▶ THE INPUT
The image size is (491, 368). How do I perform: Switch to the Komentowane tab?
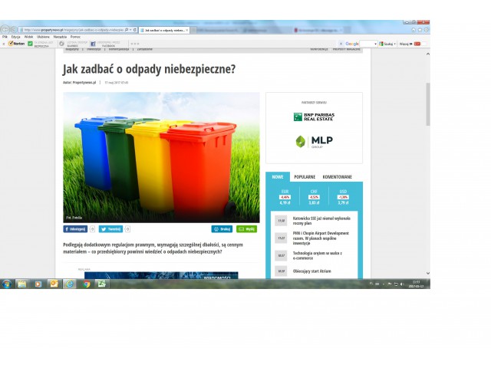click(337, 176)
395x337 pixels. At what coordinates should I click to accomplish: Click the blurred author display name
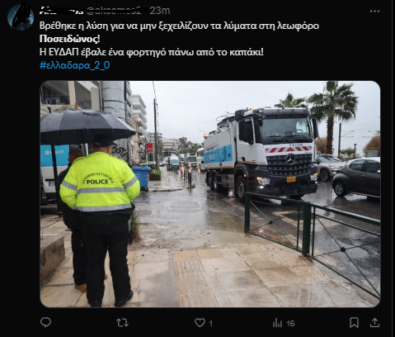62,11
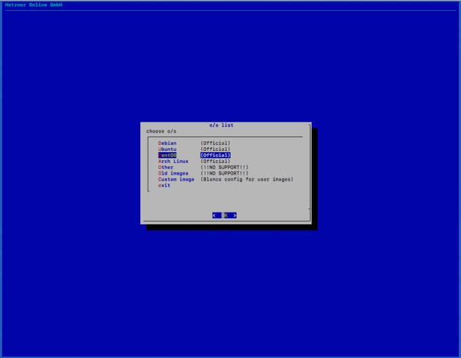Click the left angle bracket of OK button
The width and height of the screenshot is (461, 358).
pos(214,215)
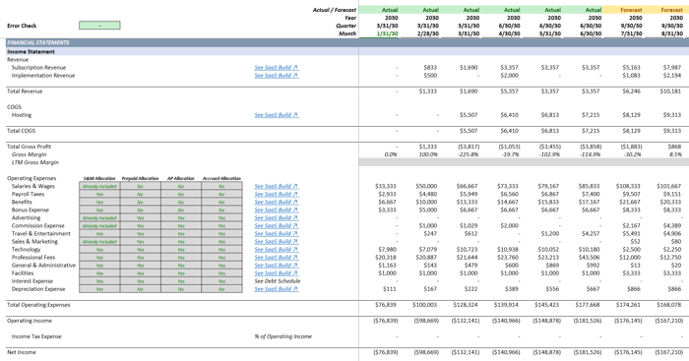Open the Advertising AP Allocation dropdown cell
This screenshot has width=689, height=361.
(x=181, y=217)
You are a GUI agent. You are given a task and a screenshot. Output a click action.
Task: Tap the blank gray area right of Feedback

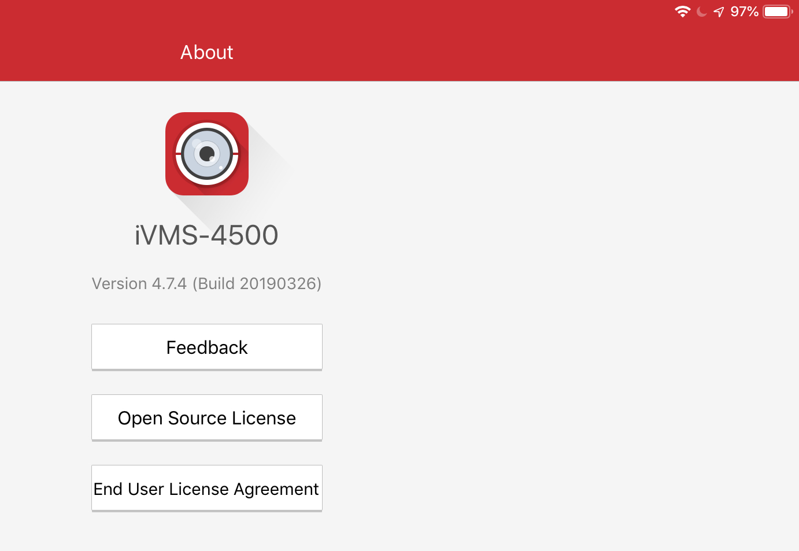[520, 347]
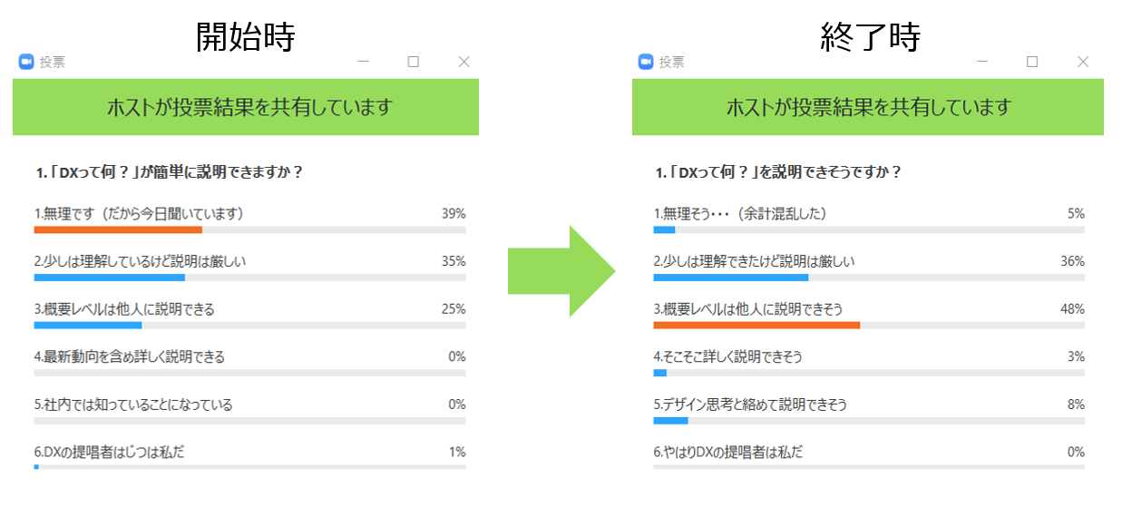Select the orange 48% bar 概要レベルは他人に説明できそう
This screenshot has width=1132, height=507.
(756, 325)
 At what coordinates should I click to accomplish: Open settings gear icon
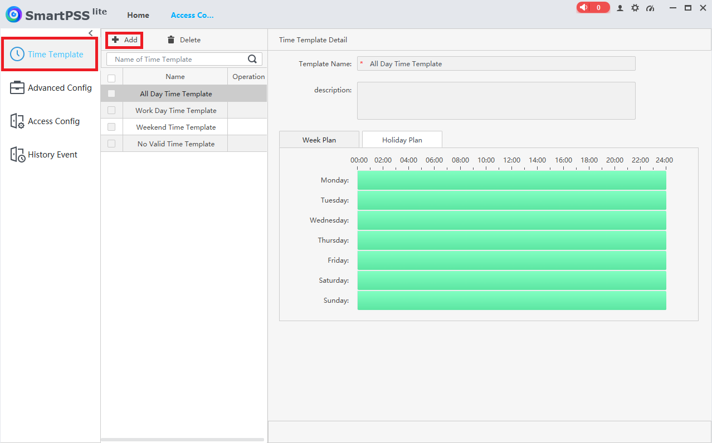pos(635,8)
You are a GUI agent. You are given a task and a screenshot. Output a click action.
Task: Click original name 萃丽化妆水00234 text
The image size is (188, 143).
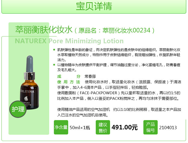point(127,30)
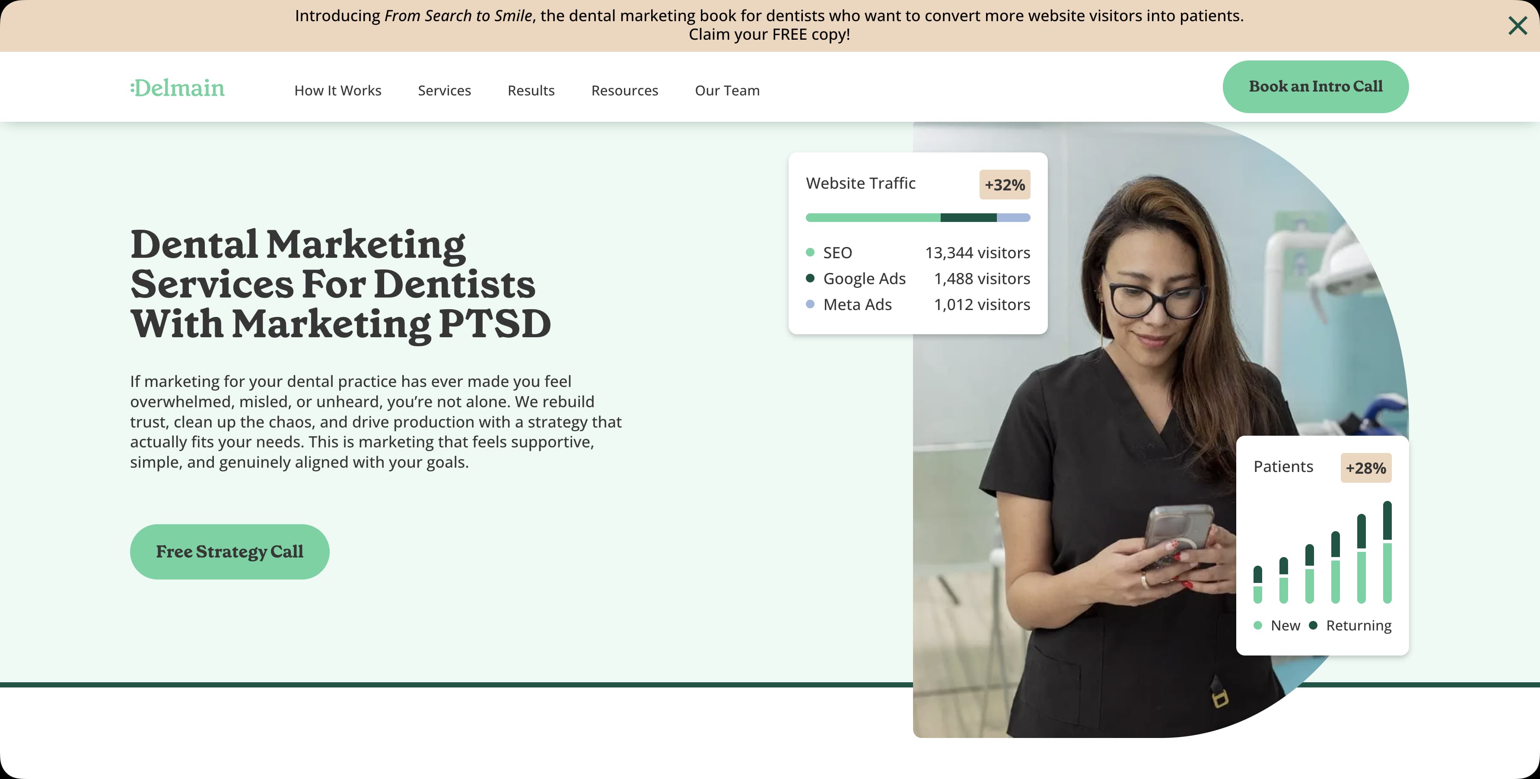Click the dark green Google Ads legend dot
Image resolution: width=1540 pixels, height=779 pixels.
click(x=810, y=278)
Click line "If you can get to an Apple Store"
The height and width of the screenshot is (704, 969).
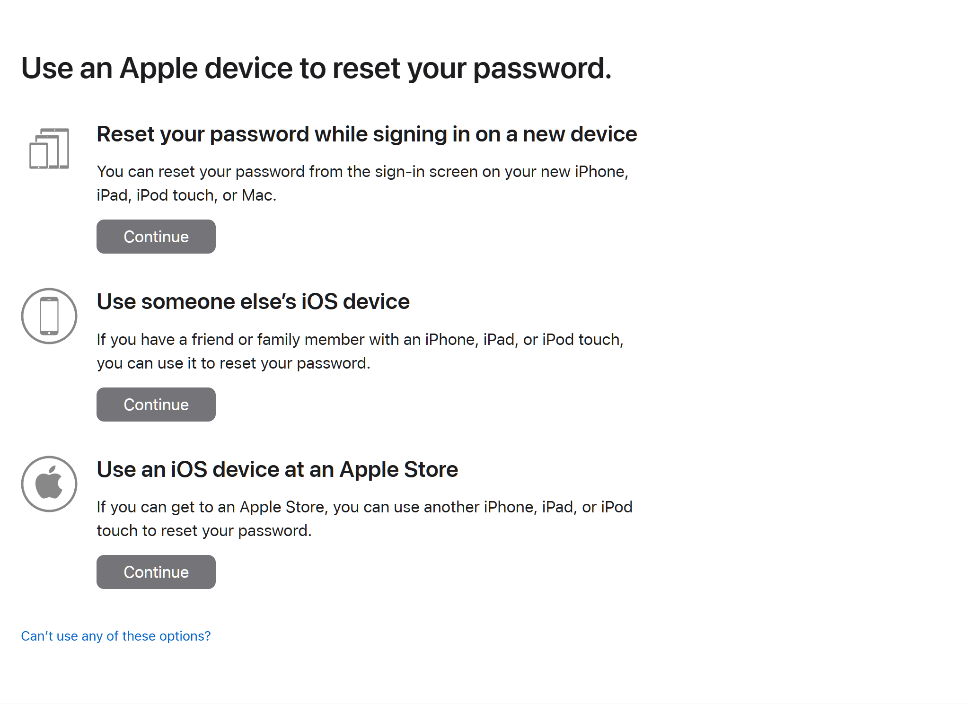[364, 507]
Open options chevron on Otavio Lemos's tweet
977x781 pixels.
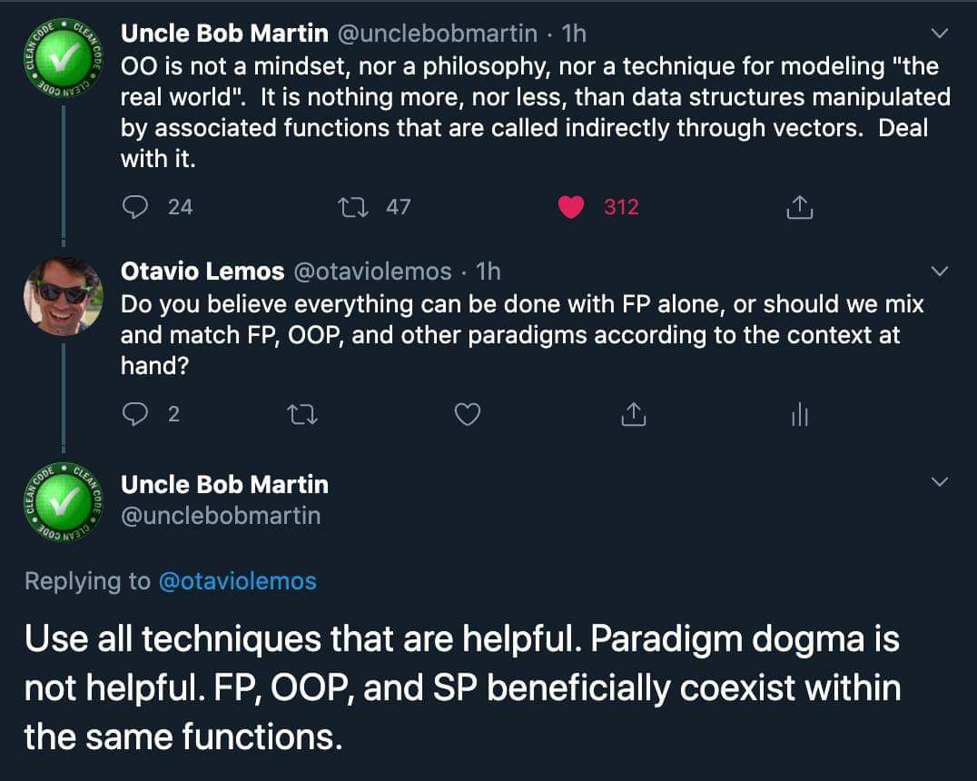click(x=939, y=271)
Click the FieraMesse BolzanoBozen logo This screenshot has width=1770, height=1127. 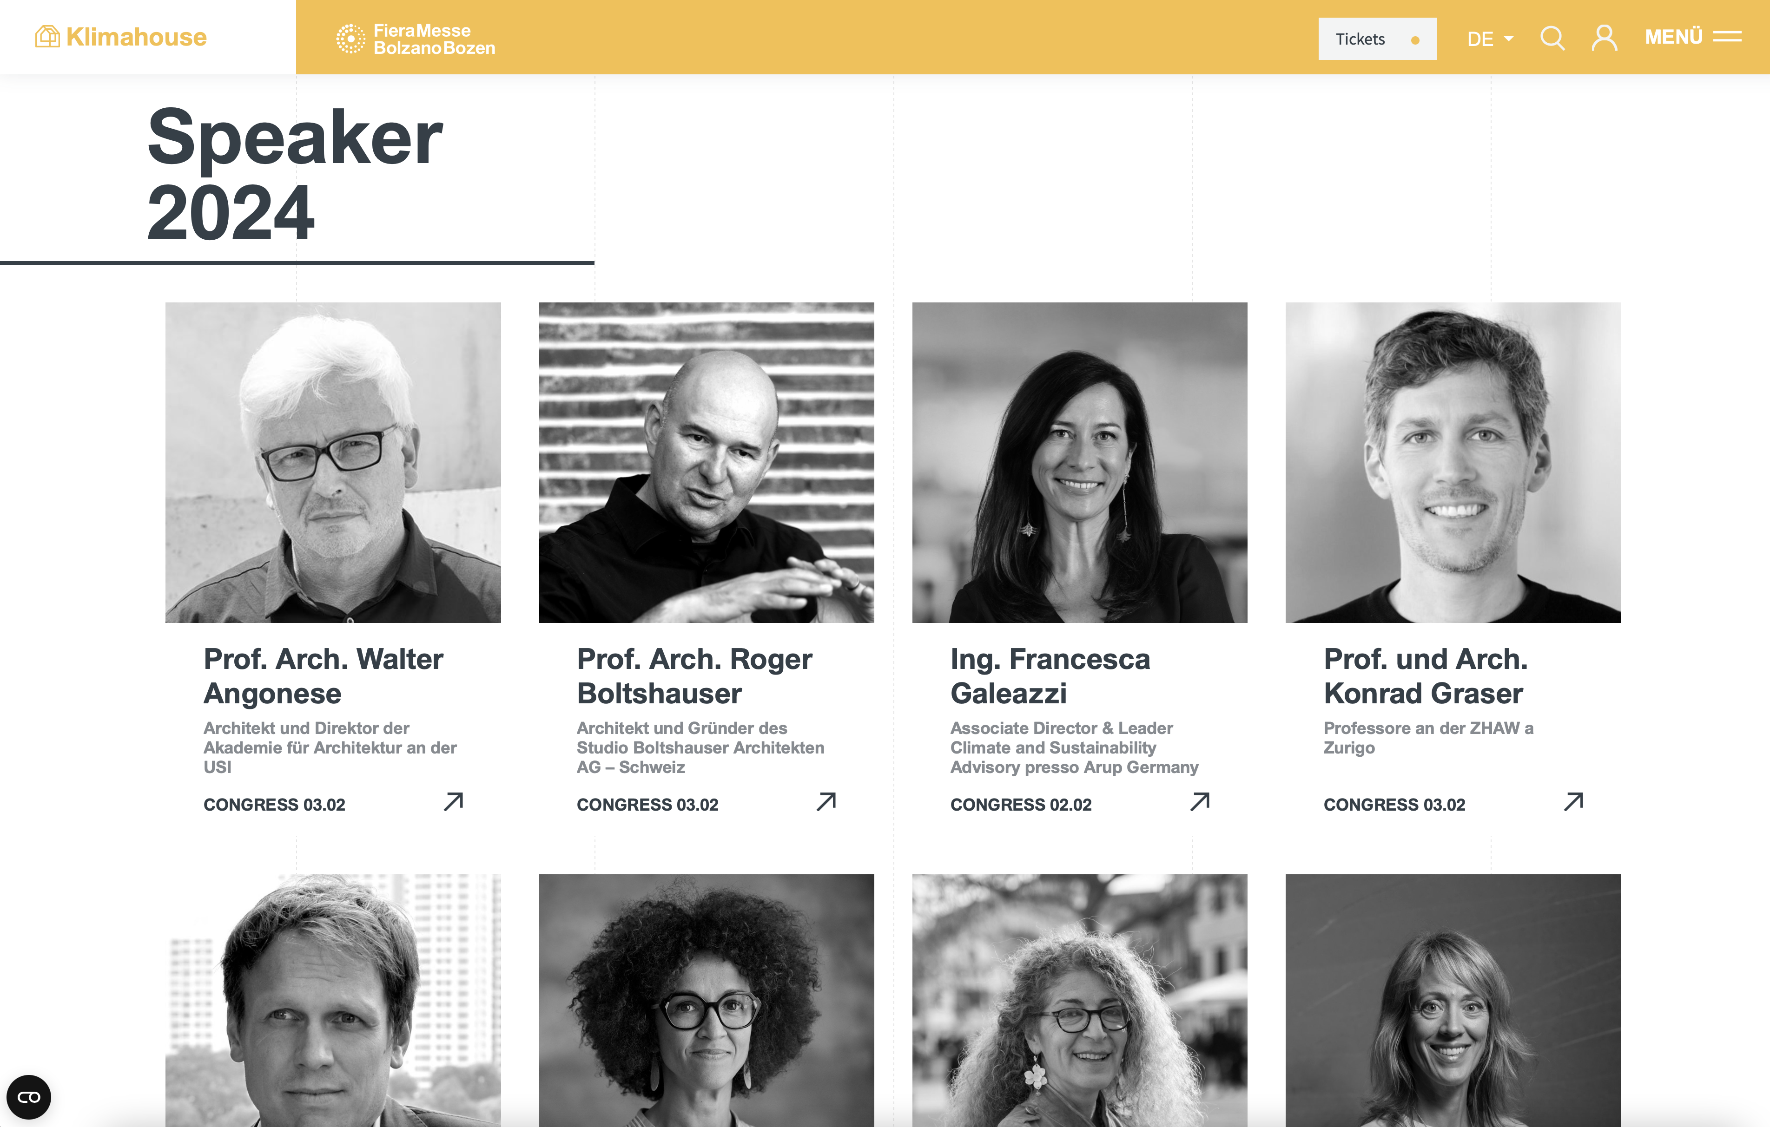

▶ TASK INSTRUCTIONS
From the line with "Task: Tap the" through the end of the listing, write out every line exactly, leaving out the pictures.

▶ RESPONSE TO THIS EXERCISE
Task: Tap the blank gray area right of Feedback

[520, 347]
Select the orange 48% bar 概要レベルは他人に説明できそう
This screenshot has width=1132, height=507.
(756, 325)
 At what coordinates should I click to accomplish: Open settings gear icon
pos(635,8)
You are a GUI agent. You are given a task and a screenshot. Output a click action.
Task: Click original name 萃丽化妆水00234 text
The image size is (188, 143).
point(127,30)
Click the dark green Google Ads legend dot
Image resolution: width=1540 pixels, height=779 pixels.
click(x=810, y=278)
Click line "If you can get to an Apple Store"
The height and width of the screenshot is (704, 969).
[364, 507]
Open options chevron on Otavio Lemos's tweet
977x781 pixels.
click(x=939, y=271)
Click the FieraMesse BolzanoBozen logo This screenshot has width=1770, height=1127. 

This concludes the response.